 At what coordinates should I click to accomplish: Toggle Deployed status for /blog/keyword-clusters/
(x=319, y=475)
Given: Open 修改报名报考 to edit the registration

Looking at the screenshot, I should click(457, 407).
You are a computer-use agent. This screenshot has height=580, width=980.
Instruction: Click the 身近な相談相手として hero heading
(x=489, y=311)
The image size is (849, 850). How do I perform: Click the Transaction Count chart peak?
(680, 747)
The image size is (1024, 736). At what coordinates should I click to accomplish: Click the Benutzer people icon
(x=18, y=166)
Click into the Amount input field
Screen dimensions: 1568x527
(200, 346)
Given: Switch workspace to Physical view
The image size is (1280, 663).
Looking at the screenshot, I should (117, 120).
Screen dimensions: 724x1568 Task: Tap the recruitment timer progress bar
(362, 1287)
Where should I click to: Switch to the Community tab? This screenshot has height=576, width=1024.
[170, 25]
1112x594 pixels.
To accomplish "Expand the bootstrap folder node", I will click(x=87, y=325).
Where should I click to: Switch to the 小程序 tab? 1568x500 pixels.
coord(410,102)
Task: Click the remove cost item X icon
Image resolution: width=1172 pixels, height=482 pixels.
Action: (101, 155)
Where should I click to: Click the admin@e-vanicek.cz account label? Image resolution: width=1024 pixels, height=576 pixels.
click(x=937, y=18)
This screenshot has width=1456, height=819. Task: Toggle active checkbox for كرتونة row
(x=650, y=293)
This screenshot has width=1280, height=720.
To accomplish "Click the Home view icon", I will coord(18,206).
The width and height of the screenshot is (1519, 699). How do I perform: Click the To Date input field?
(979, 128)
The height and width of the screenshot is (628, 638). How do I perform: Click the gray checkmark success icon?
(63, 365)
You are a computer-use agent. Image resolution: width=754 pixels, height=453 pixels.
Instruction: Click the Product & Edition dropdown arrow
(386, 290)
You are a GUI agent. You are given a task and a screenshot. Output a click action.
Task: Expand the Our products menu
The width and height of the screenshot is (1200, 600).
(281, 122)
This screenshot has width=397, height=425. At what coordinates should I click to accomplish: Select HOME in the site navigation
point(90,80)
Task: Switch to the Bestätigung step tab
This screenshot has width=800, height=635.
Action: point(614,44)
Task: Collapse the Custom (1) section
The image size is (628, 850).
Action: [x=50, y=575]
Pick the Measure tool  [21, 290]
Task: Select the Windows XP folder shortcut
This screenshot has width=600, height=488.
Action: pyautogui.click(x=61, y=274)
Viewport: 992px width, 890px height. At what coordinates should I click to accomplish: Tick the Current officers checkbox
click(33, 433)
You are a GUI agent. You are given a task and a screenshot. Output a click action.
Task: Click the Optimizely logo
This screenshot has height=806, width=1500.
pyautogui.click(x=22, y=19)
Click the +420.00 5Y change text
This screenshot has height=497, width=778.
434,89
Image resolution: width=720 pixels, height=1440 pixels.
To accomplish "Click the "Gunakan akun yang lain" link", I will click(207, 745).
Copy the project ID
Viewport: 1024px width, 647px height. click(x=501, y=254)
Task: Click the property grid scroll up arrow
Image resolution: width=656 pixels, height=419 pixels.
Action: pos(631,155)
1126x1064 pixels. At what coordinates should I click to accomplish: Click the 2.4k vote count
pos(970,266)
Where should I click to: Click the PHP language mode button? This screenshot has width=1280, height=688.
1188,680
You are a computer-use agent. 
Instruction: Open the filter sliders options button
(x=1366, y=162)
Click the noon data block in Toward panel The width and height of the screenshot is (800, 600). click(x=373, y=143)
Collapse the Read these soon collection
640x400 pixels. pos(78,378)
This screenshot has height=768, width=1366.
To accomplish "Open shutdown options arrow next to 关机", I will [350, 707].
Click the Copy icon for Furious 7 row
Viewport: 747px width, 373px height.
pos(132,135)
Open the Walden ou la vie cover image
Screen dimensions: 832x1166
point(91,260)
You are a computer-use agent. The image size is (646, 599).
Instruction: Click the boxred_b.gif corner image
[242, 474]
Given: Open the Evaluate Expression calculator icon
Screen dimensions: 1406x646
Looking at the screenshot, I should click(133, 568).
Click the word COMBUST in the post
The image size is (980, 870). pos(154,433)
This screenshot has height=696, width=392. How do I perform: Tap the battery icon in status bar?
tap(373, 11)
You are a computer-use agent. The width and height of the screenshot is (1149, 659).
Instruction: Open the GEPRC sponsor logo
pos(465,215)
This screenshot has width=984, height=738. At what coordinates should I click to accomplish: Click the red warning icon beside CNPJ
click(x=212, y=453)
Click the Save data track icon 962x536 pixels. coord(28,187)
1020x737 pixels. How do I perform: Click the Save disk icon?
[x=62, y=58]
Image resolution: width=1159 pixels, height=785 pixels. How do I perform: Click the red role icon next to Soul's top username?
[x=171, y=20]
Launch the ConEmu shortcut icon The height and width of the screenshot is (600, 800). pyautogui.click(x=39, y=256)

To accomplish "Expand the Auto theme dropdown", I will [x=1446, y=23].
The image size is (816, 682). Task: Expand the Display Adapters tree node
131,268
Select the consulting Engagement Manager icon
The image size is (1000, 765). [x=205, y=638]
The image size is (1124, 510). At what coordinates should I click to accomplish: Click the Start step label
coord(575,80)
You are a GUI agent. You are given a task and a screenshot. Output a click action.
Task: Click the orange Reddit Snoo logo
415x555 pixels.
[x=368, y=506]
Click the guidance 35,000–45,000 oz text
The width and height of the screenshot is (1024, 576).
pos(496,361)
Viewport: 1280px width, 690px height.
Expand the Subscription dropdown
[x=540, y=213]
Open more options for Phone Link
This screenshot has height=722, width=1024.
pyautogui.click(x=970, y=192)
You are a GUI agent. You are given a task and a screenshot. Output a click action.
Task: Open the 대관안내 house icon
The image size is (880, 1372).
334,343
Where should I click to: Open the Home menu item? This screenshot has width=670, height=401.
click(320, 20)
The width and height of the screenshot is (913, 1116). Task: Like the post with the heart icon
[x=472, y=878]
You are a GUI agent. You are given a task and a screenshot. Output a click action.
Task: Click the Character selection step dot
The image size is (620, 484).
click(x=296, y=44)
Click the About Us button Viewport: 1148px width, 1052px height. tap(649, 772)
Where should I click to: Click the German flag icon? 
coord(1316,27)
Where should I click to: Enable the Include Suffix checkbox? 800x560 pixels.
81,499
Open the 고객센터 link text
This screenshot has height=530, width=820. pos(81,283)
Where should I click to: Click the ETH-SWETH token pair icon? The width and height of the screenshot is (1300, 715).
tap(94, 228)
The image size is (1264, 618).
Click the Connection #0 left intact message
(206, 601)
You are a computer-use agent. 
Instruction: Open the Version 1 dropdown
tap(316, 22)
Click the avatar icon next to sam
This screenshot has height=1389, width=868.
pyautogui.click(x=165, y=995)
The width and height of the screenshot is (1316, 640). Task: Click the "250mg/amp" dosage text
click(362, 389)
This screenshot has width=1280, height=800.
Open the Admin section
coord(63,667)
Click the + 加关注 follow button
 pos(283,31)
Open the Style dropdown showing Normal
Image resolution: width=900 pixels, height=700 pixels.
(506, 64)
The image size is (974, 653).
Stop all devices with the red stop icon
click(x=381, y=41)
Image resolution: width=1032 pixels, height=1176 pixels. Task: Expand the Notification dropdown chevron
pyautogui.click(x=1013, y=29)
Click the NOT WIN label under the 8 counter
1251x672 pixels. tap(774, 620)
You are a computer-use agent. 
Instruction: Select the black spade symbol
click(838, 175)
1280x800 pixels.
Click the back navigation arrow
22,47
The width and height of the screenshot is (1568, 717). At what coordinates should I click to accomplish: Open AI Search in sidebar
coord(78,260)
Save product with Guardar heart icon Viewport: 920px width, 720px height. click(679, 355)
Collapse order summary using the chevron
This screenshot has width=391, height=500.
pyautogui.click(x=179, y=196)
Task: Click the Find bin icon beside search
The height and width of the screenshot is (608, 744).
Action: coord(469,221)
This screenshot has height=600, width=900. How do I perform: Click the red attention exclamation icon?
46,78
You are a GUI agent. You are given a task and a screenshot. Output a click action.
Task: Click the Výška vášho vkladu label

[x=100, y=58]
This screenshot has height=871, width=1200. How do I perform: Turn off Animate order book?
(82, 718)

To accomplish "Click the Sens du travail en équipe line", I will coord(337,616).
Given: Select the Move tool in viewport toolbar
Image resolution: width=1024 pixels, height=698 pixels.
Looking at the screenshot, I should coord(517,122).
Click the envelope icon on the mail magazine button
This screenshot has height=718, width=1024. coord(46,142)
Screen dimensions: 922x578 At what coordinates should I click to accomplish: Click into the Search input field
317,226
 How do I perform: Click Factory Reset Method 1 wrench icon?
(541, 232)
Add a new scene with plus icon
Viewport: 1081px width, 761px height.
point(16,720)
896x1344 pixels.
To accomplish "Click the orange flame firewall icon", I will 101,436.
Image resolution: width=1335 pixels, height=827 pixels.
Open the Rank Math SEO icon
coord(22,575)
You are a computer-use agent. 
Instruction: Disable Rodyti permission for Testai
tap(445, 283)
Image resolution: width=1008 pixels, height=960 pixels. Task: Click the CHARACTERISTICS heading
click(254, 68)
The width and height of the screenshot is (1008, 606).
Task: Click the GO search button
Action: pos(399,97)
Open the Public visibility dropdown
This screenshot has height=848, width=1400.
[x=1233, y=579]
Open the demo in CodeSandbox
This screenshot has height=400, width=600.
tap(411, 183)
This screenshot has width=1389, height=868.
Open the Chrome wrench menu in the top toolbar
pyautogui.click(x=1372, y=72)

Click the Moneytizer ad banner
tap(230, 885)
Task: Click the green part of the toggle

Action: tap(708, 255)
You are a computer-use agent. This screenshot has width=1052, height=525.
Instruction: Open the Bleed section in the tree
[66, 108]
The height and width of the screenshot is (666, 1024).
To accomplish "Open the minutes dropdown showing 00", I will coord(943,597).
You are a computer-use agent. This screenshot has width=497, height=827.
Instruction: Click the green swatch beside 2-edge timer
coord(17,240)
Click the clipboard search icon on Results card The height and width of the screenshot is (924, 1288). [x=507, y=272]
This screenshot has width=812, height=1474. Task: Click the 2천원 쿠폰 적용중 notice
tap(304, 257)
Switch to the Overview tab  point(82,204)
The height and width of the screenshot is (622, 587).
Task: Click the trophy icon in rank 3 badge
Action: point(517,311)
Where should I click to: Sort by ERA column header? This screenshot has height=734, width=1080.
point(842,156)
# # #
Within the entries above, report how many lines include "folder", and keep the answer to the number.

2